Monday, August 24, 2009

Octomom

Did you hear about how Obama's stimulus bill includes $17 billion dollars for high-speed rail? Have we gotten excited enough about that yet? It may mean NY-Chicago in a few hours; SFO-LA daytrips--and energy efficiency!

But this post is not about that.

It's about Nadya Suleman, the mother-of-fourteen-including-recent-in-vitro-octuplets that everyone from Keith Olbermann to his nemesis Billo the Clown have been attacking without mercy.

The last word I used was "mercy", as in "have some".

I watched her NBC interview prepared to find much to loathe in a person who seemed almost limitlessly self-centered and irresponsible. I came away hoping the Suleman family gets all the help it needs, because it is going to need plenty.

That Nadya is broke, and possibly a delusional Jolie-wannabe (what's with the puffy lips you didn't used to have?) is almost beside the point. Operating on a consistent, if perhaps ruinously misguided inner logic, Ms. Suleman has executed a plan the results of which she seems almost preternaturally thrilled. How many of us can boast either the plan or the guts (in her case literally) to make the plan real in the sense that eight babies and six other kids are real?
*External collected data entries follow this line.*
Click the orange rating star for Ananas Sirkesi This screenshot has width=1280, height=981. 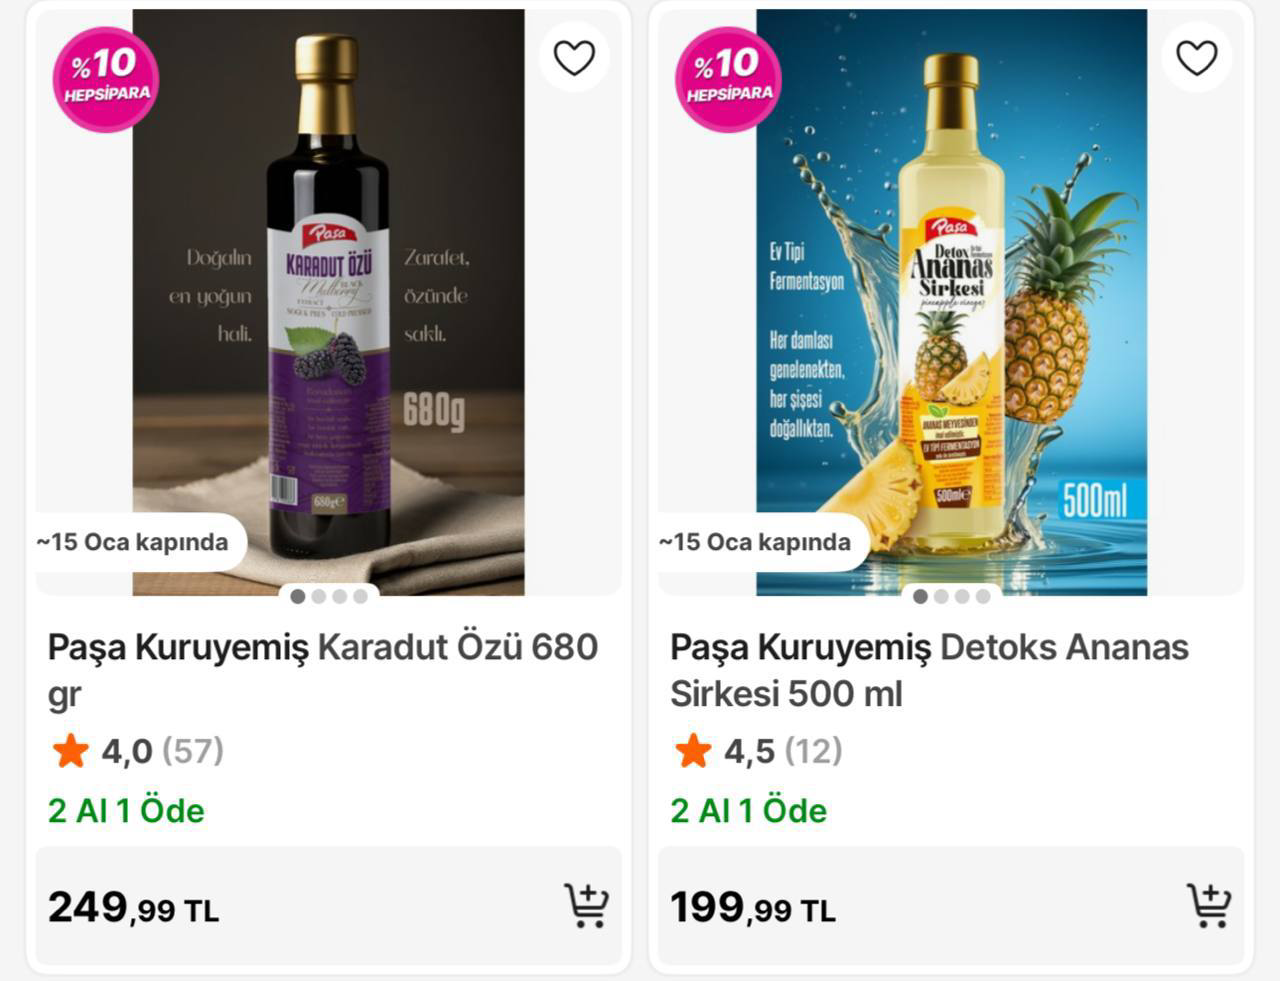tap(692, 751)
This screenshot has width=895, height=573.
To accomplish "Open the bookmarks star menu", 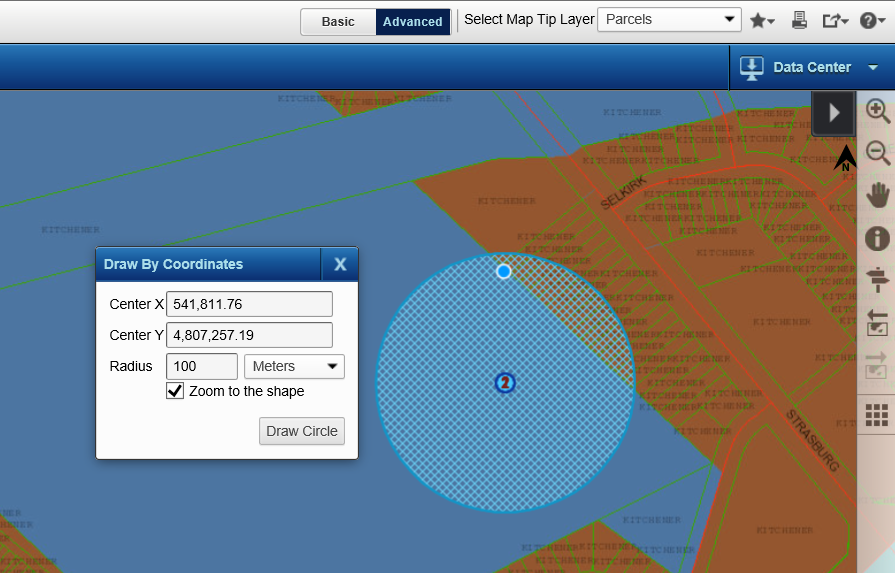I will click(762, 20).
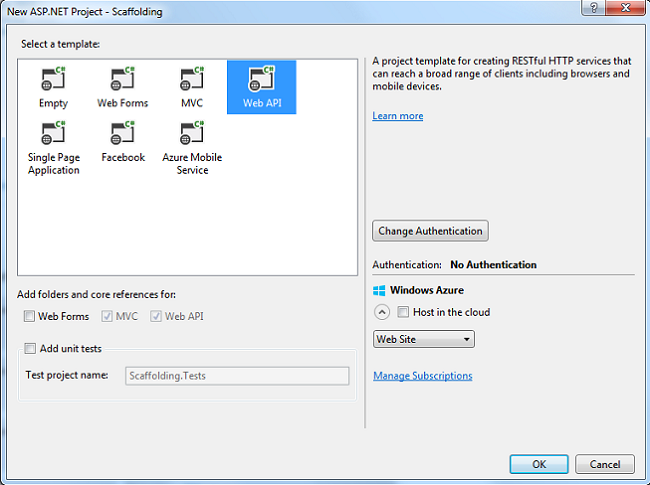
Task: Select Azure Mobile Service template icon
Action: tap(192, 134)
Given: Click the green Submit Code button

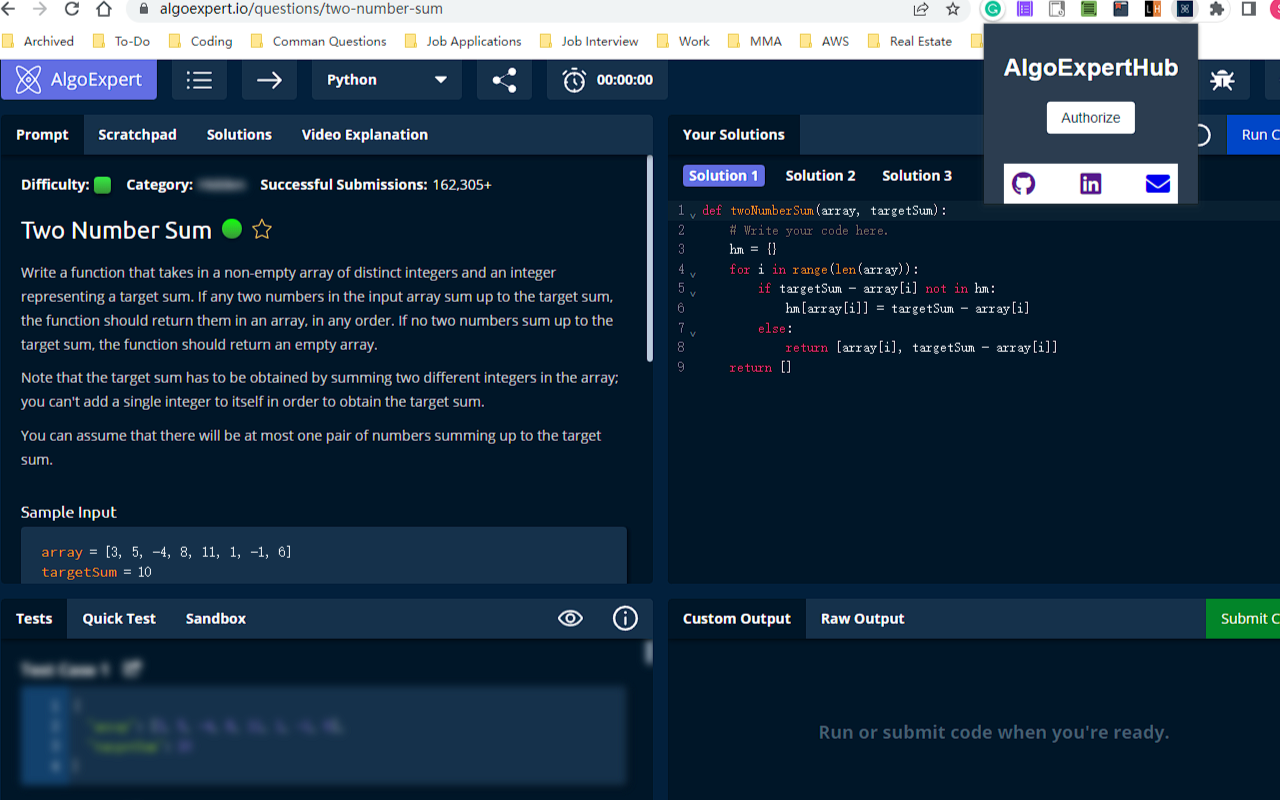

She comes off as an unlikely heroine of sorts. Taking the notion of female empowerment and not only turning it on its head (who'd a thunk it might involve extreme fertility of all things?) but playing it out to its logical extreme, she has almost created a baffling, troubling new paradigm for the so-called "culture of life". Both liberals (all those babies--eww!) and conservatives (who's going to pay for this!!!) seem completely put off their game by her actions.

My next question is: where are the Christians when they are clearly called for?

Let's go back to that "culture of life" stuff for a moment. Here is a woman who literally refused to let even one potential embryo die--who instead wanted all of them to enjoy what she calls "the gift of life". How is this so very different from Christian dogma? Or are they going to quibble with her use of technology to build those babies? Or are they standing off to the side because her name sounds Muslim and that she's probably bonkers?

I am guessing Ms. Suleman will somehow make out okay with her ridiculously large brood of future executives and philanthropists. Just as she figured out how to build the nation's most famous family of fatherless children, she will somehow stumble into the money to keep them all fed (and apparently obtain a graduate degree while doing so!).

In a weird, unfathomable way, she has impressed me--hats off, I guess.

Christians? Time to make it real. I am sure you know how to get in touch.